PLEASE PASS THIS ON! (EACH ONE TEACH ONE OR TWO!) THIS IS PHASE ONE ON HOW WE CAN HELP TO STRENGTHEN & EMPOWER OUR COMMUNITY:
The 2008 not guilty verdict in the Sean Bell case evoked outrage, emotion, and debate. It is not an anomaly that the police officers involved in the Sean Bell slaying were acquitted of all charges on all counts in State Supreme Court. I could run out of ink printing the names of people who have been victimized by the inaptly named justice system.
The American justice system has been especially terroristic towards the African American community. Many community members can cite historic and personal accounts to prove this. Therefore, it would be foolhardy (at the least) to turn to a system that has methodically oppressed us, and request that they free us. We can only free ourselves through extreme discipline and intelligent planning.
As a community we have been too compliant with leaders who organize ineffective, delayed reactions. The only strategy that can save us in this last hour is one that calls for a collective code of conduct that will be conducive to improving the conditions of our community, and shifting the paradigm of how we are treated by outside entities. The first step of this code of conduct should be based on economics.
The old adage of “money talks,” still reigns true in the new millennium. Any political scientist worth his or her library card will tell you that: “Economic powerlessness equals political powerlessness,” and conversely “economic power equals political power.” This means that if we continue to allow our wealth to be extracted from our community, we will remain impotent.

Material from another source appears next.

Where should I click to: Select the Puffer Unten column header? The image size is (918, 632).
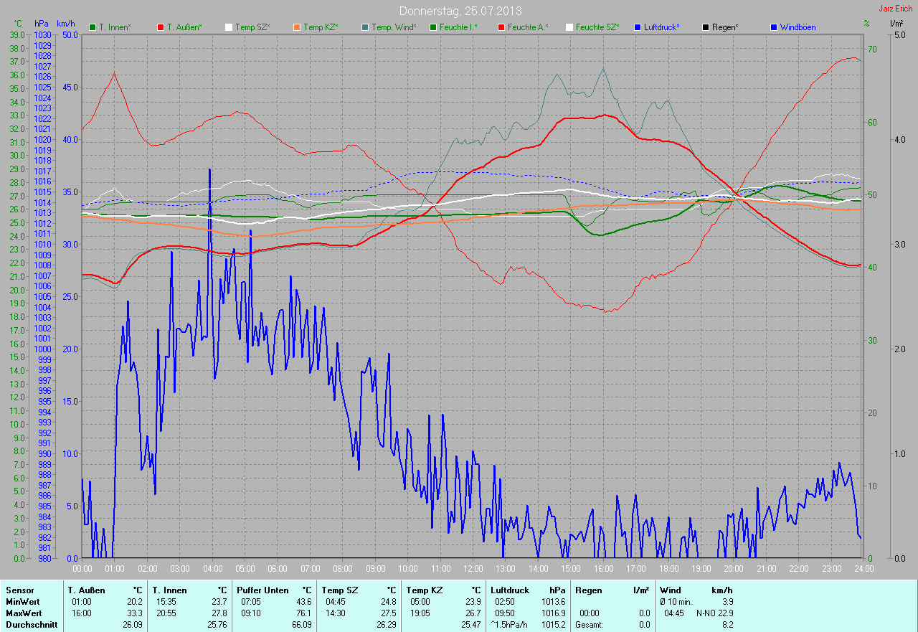262,590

The power of the collective “Black Dollar” is often discussed. However, that power has been left unchanneled. Today is the day to change that. A one-time boycott is not going to bring long-term change and respect to our community. Our community has launched boycotts before. Our success and ascension will be based on what we consistently do. For this reason, we should initiate “BUY BLACK FRIDAYS.”
BUY BLACK FRIDAYS is a small step towards our community acquiring power via controlling our economics. Every Friday, people who acknowledge the injustice and oppression that the African American community has been consistently subjected to should do one of the following:
Option #1: Spend $0 on Friday
Option #2: Spend no more than $10 on Friday
Option #3: Only Shop at Black Businesses on Friday
[PLEASE NOTE THAT THE ABOVE OPTIONS CAN & SHOULD BE EXERCISED ON A DAILY BASIS. However, we can all at the very least focus on Fridays. This way we can take a collective stand and build our collective discipline. Please remember that this is only Phase 1!].

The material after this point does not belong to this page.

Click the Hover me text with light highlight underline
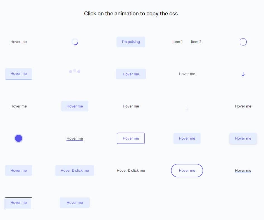 click(243, 170)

To the people who are tempted to label “BUY BLACK FRIDAYS” as racist, I say this: In the big scheme of things, this is about right & wrong, justice & injustice. The African American community is a strong, proud community that has endured the brunt of America’s iron fist. We must stop the pounding. I feel that any fair-minded individual will concur, and join in.
ANY business that is privileged to enjoy the support of the African American community MUST return that support.
I thank you in advance for your effort and dedication.
-Elsie Law AKA Starface
“Over and over again, we keep saying, ‘Why do these things keep happening?’ You got a system in place that guarantees that it will happen. You don’t have to keep having demonstrations saying why. It goes with the territory.” -Neely Fuller Jr.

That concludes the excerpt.